(Collected data entries)
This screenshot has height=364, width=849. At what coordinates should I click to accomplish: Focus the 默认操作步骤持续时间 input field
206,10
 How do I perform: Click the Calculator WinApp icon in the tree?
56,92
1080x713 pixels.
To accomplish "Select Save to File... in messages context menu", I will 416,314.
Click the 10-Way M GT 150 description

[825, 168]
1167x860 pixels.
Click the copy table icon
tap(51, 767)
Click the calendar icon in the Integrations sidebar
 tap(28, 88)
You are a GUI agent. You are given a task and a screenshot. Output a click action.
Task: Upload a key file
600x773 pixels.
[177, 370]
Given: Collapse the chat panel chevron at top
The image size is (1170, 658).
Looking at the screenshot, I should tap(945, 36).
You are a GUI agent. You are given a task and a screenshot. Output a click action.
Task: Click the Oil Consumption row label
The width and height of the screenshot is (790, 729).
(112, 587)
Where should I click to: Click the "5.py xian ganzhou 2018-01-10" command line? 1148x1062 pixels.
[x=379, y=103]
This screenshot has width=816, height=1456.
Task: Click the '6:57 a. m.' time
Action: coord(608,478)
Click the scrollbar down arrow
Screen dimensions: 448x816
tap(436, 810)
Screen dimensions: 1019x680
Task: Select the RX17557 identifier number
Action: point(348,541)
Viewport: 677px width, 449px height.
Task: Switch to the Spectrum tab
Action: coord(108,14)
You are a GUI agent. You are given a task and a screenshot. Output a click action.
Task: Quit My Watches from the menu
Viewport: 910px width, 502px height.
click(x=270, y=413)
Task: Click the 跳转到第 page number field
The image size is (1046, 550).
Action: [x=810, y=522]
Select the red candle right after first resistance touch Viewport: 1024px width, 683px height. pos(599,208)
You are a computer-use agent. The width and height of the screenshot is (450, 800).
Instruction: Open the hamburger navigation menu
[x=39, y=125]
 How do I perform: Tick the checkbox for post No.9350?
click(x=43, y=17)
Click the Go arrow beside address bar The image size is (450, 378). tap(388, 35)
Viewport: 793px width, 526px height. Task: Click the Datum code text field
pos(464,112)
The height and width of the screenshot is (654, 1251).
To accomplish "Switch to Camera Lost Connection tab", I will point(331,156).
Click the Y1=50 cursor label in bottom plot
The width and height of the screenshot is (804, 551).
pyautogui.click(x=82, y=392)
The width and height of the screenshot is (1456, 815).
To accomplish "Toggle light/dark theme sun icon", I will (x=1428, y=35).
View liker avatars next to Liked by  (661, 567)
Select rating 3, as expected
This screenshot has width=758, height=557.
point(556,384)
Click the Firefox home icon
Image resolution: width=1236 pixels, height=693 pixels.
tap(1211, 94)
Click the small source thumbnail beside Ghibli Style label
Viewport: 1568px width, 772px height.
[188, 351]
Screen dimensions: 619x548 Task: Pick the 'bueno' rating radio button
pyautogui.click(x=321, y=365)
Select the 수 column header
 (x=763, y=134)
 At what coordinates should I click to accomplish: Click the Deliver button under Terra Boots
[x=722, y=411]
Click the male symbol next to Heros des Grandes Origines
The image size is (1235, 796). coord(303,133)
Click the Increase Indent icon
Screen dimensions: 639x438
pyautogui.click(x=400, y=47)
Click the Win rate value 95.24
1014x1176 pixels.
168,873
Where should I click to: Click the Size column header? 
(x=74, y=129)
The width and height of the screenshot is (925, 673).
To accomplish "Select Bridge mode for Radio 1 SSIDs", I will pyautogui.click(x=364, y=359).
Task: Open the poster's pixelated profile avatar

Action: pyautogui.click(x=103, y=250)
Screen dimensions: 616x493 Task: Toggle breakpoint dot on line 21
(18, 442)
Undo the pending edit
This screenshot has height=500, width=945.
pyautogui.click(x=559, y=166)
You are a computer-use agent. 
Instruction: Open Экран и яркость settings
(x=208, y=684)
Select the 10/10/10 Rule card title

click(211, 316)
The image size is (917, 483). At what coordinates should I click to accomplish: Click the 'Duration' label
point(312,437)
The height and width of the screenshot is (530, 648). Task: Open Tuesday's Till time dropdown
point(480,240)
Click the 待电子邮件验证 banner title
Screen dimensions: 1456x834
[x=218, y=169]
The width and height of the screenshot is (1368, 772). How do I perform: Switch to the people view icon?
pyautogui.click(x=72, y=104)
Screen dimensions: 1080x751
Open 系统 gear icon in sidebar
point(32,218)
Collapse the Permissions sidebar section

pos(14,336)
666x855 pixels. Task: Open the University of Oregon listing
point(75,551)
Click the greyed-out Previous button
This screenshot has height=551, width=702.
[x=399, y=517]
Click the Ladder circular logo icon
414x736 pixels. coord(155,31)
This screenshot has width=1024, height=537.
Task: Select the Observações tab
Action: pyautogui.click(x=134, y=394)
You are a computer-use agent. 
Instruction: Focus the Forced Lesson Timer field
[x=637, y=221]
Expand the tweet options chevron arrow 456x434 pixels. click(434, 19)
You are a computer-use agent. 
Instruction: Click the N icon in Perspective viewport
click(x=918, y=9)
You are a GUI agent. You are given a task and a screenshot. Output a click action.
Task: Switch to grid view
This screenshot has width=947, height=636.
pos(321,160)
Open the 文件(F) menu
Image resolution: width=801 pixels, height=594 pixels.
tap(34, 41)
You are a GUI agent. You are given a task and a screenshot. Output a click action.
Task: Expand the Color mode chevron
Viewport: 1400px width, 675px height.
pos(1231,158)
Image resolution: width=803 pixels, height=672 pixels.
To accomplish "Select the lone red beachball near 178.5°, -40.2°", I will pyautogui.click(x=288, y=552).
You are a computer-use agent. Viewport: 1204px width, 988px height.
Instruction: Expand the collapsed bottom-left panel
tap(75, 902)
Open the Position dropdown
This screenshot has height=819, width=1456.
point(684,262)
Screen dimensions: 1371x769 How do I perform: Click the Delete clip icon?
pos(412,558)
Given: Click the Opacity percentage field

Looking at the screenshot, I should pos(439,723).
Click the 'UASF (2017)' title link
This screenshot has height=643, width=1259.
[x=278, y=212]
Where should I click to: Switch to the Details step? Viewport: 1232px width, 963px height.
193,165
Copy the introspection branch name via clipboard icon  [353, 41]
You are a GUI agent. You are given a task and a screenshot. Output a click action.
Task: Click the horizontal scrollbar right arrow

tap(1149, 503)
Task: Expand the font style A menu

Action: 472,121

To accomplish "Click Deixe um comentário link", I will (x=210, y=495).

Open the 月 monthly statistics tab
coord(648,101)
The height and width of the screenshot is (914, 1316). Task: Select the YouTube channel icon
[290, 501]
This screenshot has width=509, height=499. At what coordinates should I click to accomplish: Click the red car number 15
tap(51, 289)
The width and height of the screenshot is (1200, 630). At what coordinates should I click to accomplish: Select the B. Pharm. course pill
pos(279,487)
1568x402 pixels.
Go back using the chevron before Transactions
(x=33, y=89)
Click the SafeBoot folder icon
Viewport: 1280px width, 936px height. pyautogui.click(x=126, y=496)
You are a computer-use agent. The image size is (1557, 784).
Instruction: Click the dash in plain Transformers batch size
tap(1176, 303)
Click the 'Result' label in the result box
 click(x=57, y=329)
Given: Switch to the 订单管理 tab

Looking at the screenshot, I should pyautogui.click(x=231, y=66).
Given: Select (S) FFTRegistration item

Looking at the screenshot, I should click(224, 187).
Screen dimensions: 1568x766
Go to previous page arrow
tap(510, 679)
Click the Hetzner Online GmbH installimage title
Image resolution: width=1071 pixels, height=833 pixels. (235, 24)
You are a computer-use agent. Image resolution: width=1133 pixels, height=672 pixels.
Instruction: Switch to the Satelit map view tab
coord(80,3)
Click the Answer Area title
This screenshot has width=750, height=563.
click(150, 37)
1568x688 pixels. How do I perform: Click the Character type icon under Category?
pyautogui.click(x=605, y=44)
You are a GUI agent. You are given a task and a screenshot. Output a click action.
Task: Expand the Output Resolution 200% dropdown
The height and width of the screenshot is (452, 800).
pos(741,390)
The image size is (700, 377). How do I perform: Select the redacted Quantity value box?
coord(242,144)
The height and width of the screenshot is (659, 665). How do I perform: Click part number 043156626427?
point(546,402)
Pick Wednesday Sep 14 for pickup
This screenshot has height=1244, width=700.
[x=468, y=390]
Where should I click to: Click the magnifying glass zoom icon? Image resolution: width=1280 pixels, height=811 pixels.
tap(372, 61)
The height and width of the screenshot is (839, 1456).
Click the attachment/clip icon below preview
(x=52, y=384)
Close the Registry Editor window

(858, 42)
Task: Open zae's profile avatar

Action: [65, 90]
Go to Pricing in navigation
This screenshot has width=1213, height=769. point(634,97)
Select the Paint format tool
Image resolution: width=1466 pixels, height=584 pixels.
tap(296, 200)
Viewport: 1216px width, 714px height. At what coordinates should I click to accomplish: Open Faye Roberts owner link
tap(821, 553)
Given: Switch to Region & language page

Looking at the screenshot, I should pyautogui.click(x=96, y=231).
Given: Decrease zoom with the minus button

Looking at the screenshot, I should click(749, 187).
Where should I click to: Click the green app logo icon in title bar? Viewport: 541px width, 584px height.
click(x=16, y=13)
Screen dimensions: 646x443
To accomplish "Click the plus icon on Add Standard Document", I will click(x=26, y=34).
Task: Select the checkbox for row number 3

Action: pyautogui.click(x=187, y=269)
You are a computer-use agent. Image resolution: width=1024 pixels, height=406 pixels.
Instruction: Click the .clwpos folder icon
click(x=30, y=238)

_Aim of the task_
Filter the entries above and keep only the lines with the word "mode".

_Solution to the problem_
To accomplish "Select Bridge mode for Radio 1 SSIDs", I will pyautogui.click(x=364, y=359).
Task: Expand the Color mode chevron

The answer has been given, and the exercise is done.